Improving the AST dump format

chrisbia · March 26, 2025, 12:06am

I meant going before the dump code in the compiler and working with the source code information in memory from within the compiler as opposed to getting the compiler to take that information, serialize it, and then us deserialize it in a custom program; or perhaps serializing it from the dump command in a custom, more intutive format.

jrose · March 26, 2025, 1:33am

Everyone else is already being helpful but I’m amused enough by being able to answer “does your position here stand” with “well, yes, but I’m no longer standing at it because I left Apple” that I’ll reply as well. My useful contribution is that it would be reasonable for the AST in the compiler to be the most reliable source of information about the source code, but in practice it is not that; it is the most reliable source of information the compiler needs from the source code.
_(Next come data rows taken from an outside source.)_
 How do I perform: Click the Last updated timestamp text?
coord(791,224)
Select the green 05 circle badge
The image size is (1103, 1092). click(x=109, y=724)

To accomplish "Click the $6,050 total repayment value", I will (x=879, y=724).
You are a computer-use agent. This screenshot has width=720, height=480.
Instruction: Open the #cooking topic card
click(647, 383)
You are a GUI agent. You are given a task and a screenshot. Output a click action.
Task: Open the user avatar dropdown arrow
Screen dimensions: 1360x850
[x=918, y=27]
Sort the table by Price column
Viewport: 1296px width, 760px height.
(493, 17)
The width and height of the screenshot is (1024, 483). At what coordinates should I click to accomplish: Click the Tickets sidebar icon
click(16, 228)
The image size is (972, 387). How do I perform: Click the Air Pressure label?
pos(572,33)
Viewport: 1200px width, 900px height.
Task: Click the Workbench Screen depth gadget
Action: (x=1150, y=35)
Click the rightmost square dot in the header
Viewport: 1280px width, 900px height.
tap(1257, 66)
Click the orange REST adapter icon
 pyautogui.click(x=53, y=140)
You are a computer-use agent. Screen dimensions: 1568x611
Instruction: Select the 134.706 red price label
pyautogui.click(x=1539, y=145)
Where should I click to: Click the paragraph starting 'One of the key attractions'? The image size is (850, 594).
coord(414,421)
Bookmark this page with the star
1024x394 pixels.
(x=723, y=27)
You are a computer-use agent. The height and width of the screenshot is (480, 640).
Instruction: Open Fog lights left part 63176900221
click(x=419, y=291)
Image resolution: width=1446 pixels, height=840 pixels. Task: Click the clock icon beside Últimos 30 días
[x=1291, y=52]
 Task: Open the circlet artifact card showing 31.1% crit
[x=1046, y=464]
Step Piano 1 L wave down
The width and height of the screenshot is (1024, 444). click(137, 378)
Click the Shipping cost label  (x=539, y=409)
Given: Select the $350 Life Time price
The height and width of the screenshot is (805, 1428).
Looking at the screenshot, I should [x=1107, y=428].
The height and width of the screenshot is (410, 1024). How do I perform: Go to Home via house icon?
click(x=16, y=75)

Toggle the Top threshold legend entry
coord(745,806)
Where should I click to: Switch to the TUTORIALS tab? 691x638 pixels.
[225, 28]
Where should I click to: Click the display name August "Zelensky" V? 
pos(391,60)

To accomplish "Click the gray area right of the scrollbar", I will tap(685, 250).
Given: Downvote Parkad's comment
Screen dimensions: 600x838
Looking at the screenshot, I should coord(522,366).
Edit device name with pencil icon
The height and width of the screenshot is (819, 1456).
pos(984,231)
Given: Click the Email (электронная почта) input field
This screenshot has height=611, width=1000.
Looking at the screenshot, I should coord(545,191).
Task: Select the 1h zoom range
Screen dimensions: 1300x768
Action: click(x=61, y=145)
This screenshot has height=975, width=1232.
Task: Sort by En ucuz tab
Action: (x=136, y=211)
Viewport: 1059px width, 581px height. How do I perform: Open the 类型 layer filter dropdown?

The implementation is used by both the compiler and SourceKit and so it’s going to be fairly complete, but it might not be stored in one place, or only computed lazily, or reused between phases of the compiler with different semantics, or with important details “missing” because they would increase memory usage or slow down compilation if the user hasn’t specifically asked for them, or even just not broken out because they’re not important for what the compiler needs. They’re not meant for consumption elsewhere.

(Years ago we got someone complaining that what we have is more of a concrete syntax tree than an “abstract” one, and, well, they’re probably right. That’s what happens when a fuzzy name sticks early on in development and an academic concept gets used as shorthand.)

I realize this doesn’t help you and probably won’t dissuade you from whatever you’re trying to accomplish. I’ll defer to everyone else for that.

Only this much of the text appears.